2003年10月17日-001
申告漏れ相続財産の37.8%が現金・預貯金
国税庁が15日に公表した今年6月までの1年間(平成14事務年度)の相続税調査事績によると、遺産の申告漏れ課税価格は3748億円で前年度より8.2%(285億円)増加した。また、申告漏れがあった相続財産では現金・預貯金が37.8%を占め6年連続でトップになったことが分かった。

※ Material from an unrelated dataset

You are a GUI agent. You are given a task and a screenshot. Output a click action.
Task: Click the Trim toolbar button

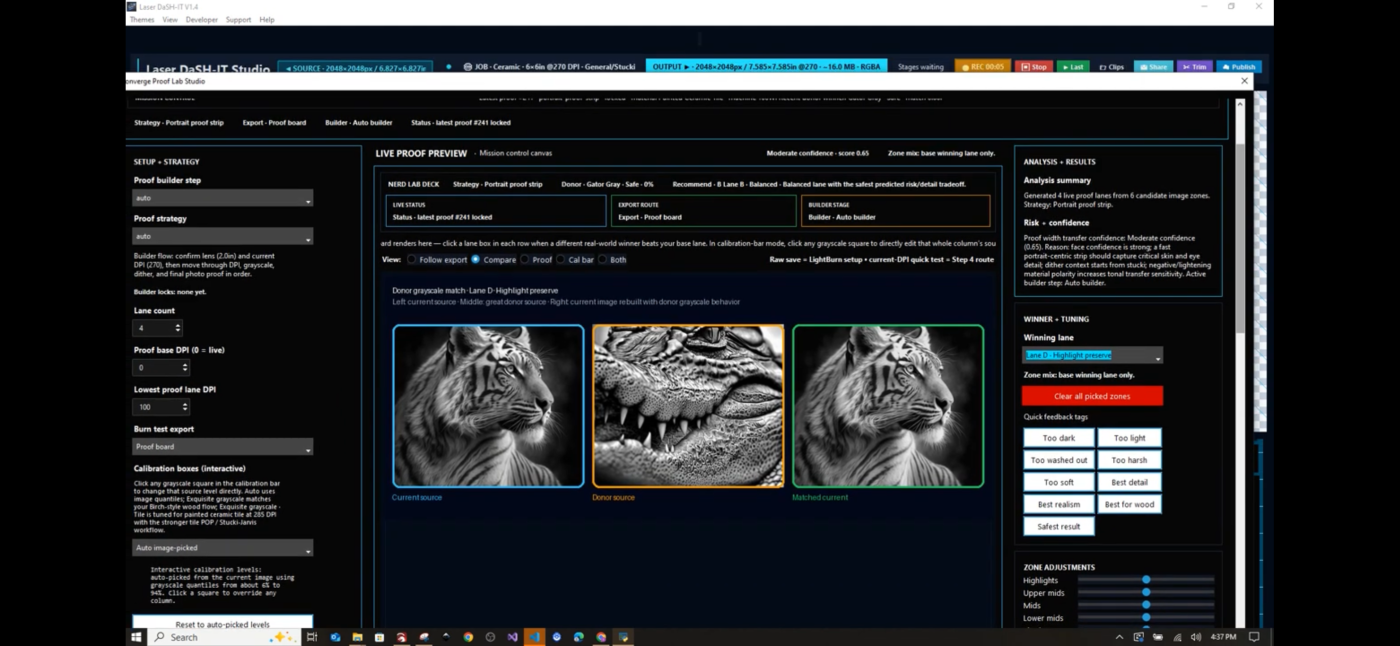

調査は主に13年分の申告事案を中心に1万1405件に対して行われ、このうち89.2%にあたる1万171件から総額3748億円にのぼる申告漏れ課税価格を把握した。申告漏れ1件あたりの課税価格は3685億円、税額では840万円となる。
申告漏れ件数のうち1934件が意図的な仮装・隠ぺいを行ったとして重加算税を課され、その重課対象課税価格は731億円で前年度を19.3%(118億円)上回った。申告漏れ件数に占める重加算税賦課件数である重加算税賦課割合は19.0%となっている。
申告漏れ財産の内訳をみると、「現金・預貯金」が全体の37.8%を占めて6年連続のトップ、財産額で1415億円と前年度より約8%(109億円)増えている。バブル崩壊前は資産の含み益拡大から土地や株式などの取引自体を隠すケースが多かったが、バブル崩壊後の平成4年以降は、株価低迷・地価の下落・低金利の影響などから、現金を自宅に隠すケースが増えているようだ。
その他の財産では、「有価証券」が20.1%、751億円、「土地」が19.7%、735億円、「家屋」が1.2%、45億円などとなっている。なお、申告漏れの手口では、無記名の割引債や郵便貯金を申告除外するケースが多く、なかには相続開始する数年前から計画的に被相続人の預金を解約してその現金を隠していた事案なども報告されている。